Yatırımcılar, bu hafta jeopolitik gelişmelerin yanı sıra hafta boyunca Fed faiz kararına ve Başkan Powell tarafından yapılacak açıklamalara odaklanacak.
S&P 500 endeksi 6.000’den döndü
Geçen hafta S&P 500 endeksi yükselişini sürdürerek psikolojik önemi yüksek 6.000 puan seviyesinin üzerine çıksa da İsrail’in İran’a yönelik saldırı haberleri sonrasında endekste satış baskısı hakimdi. S&P 500 son kapanışına göre 19 Şubat’ta kaydedilen 6.144 puanlık zirvenin yaklaşık 2% altında bulunuyor.

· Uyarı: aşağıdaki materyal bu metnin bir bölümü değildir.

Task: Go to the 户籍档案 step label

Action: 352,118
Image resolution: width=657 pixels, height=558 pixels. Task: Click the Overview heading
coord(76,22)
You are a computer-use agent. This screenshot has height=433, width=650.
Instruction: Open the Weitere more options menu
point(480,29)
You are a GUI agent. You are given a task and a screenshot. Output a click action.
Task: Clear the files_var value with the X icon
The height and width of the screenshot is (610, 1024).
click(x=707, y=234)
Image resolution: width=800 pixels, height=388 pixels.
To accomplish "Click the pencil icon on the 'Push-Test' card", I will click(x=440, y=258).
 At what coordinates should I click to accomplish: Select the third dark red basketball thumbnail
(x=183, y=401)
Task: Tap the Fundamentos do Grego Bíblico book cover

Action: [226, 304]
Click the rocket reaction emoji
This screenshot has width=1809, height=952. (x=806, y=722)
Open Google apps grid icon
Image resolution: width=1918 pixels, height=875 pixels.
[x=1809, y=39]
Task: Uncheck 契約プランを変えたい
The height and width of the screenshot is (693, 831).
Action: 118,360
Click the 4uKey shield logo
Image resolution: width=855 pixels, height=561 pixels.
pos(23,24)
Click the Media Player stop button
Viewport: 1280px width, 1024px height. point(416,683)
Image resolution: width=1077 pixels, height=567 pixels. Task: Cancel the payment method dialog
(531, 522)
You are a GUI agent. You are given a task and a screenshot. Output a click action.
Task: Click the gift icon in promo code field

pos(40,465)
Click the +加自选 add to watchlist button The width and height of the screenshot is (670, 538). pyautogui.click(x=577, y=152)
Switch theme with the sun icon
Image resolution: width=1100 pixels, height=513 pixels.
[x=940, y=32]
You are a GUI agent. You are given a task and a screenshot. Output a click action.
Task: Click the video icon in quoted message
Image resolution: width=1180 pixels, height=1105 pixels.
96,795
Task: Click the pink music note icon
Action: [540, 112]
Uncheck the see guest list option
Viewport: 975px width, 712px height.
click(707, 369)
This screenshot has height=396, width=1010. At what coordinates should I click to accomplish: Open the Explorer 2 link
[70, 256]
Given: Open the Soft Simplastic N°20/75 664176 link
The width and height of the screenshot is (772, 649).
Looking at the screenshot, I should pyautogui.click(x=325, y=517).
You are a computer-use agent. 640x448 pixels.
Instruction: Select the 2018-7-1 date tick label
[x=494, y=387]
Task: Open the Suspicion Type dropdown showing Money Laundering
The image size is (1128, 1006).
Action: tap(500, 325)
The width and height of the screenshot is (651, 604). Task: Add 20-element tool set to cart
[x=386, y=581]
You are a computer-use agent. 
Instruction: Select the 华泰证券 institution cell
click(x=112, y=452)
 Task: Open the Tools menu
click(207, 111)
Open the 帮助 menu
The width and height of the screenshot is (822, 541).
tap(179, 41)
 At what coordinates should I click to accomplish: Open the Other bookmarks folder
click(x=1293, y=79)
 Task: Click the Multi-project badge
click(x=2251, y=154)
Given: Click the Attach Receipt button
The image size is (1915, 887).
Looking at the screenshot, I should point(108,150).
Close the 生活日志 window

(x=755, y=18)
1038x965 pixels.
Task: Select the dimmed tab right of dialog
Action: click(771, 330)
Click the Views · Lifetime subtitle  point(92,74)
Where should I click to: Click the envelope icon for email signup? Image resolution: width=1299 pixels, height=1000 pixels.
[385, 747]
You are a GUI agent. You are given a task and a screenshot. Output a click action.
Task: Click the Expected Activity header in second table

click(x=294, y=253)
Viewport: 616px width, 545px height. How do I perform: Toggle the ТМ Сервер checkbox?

Teknik görünümde, şimdilik yukarı yönlü trendin bozulduğuna dair net bir sinyal olmasa da RSI indikatöründe gözlemlenen negatif uyuşmazlık, yani endeks yükselirken momentumun zayıflaması, kısa vadede dikkatli olunması gerektiğine işaret ediyor.
Özellikle 7 Nisan’daki dip seviyeden bu yana %20’ye yaklaşan güçlü yükseliş sonrası, önümüzdeki iki haftalık süreçte kâr realizasyonları görülebilir.
Kısa vadeli görünümde izlenmesi gereken en önemli teknik seviye 20 günlük basit hareketli ortalama. Endeks bu seviyenin (5.945) altına son olarak 23 Nisan’da inmişti. Bu seviyenin altına gelecek olası bir kapanış, teknik açıdan daha temkinli bir duruş gerektirebilir.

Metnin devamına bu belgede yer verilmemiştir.